• Task goal:
Can you turn every line of the items below into a JSON list of strings, one string per line, with blank lines left out?
--
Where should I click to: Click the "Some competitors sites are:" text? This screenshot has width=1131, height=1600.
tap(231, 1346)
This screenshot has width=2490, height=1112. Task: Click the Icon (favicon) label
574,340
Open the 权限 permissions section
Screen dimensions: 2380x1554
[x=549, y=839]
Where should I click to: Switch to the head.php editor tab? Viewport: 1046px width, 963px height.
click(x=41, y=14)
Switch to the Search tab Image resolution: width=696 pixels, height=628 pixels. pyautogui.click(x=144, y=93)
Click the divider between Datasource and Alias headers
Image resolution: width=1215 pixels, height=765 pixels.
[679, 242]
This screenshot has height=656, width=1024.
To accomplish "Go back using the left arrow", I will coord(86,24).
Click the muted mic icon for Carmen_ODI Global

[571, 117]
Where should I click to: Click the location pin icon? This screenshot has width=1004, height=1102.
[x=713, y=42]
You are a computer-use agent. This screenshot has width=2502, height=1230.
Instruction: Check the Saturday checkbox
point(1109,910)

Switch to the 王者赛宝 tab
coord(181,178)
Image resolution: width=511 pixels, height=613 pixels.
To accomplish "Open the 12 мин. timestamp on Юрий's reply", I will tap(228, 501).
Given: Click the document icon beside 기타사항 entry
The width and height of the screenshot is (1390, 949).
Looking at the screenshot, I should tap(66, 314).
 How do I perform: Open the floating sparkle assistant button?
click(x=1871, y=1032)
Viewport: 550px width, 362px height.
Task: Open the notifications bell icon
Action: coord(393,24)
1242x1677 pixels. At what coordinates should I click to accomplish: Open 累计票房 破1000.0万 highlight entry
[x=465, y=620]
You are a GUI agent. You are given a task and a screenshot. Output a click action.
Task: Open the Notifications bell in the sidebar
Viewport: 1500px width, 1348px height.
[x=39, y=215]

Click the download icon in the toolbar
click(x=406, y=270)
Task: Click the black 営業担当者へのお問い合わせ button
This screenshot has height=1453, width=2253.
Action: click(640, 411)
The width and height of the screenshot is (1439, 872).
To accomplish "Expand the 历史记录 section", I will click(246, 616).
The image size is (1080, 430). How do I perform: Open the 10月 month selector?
--
• Full response:
[
  "Where should I click to: Click the \"Some competitors sites are:\" text? This screenshot has width=1131, height=1600.",
  "tap(231, 1346)",
  "This screenshot has width=2490, height=1112. Task: Click the Icon (favicon) label",
  "574,340",
  "Open the 权限 permissions section",
  "Screen dimensions: 2380x1554",
  "[x=549, y=839]",
  "Where should I click to: Switch to the head.php editor tab? Viewport: 1046px width, 963px height.",
  "click(x=41, y=14)",
  "Switch to the Search tab Image resolution: width=696 pixels, height=628 pixels. pyautogui.click(x=144, y=93)",
  "Click the divider between Datasource and Alias headers",
  "Image resolution: width=1215 pixels, height=765 pixels.",
  "[679, 242]",
  "This screenshot has height=656, width=1024.",
  "To accomplish \"Go back using the left arrow\", I will coord(86,24).",
  "Click the muted mic icon for Carmen_ODI Global",
  "[571, 117]",
  "Where should I click to: Click the location pin icon? This screenshot has width=1004, height=1102.",
  "[x=713, y=42]",
  "You are a computer-use agent. This screenshot has width=2502, height=1230.",
  "Instruction: Check the Saturday checkbox",
  "point(1109,910)",
  "Switch to the 王者赛宝 tab",
  "coord(181,178)",
  "Image resolution: width=511 pixels, height=613 pixels.",
  "To accomplish \"Open the 12 мин. timestamp on Юрий's reply\", I will tap(228, 501).",
  "Given: Click the document icon beside 기타사항 entry",
  "The width and height of the screenshot is (1390, 949).",
  "Looking at the screenshot, I should tap(66, 314).",
  " How do I perform: Open the floating sparkle assistant button?",
  "click(x=1871, y=1032)",
  "Viewport: 550px width, 362px height.",
  "Task: Open the notifications bell icon",
  "Action: coord(393,24)",
  "1242x1677 pixels. At what coordinates should I click to accomplish: Open 累计票房 破1000.0万 highlight entry",
  "[x=465, y=620]",
  "You are a GUI agent. You are given a task and a screenshot. Output a click action.",
  "Task: Open the Notifications bell in the sidebar",
  "Viewport: 1500px width, 1348px height.",
  "[x=39, y=215]",
  "Click the download icon in the toolbar",
  "click(x=406, y=270)",
  "Task: Click the black 営業担当者へのお問い合わせ button",
  "This screenshot has height=1453, width=2253.",
  "Action: click(640, 411)",
  "The width and height of the screenshot is (1439, 872).",
  "To accomplish \"Expand the 历史记录 section\", I will click(246, 616).",
  "The image size is (1080, 430). How do I perform: Open the 10月 month selector?"
]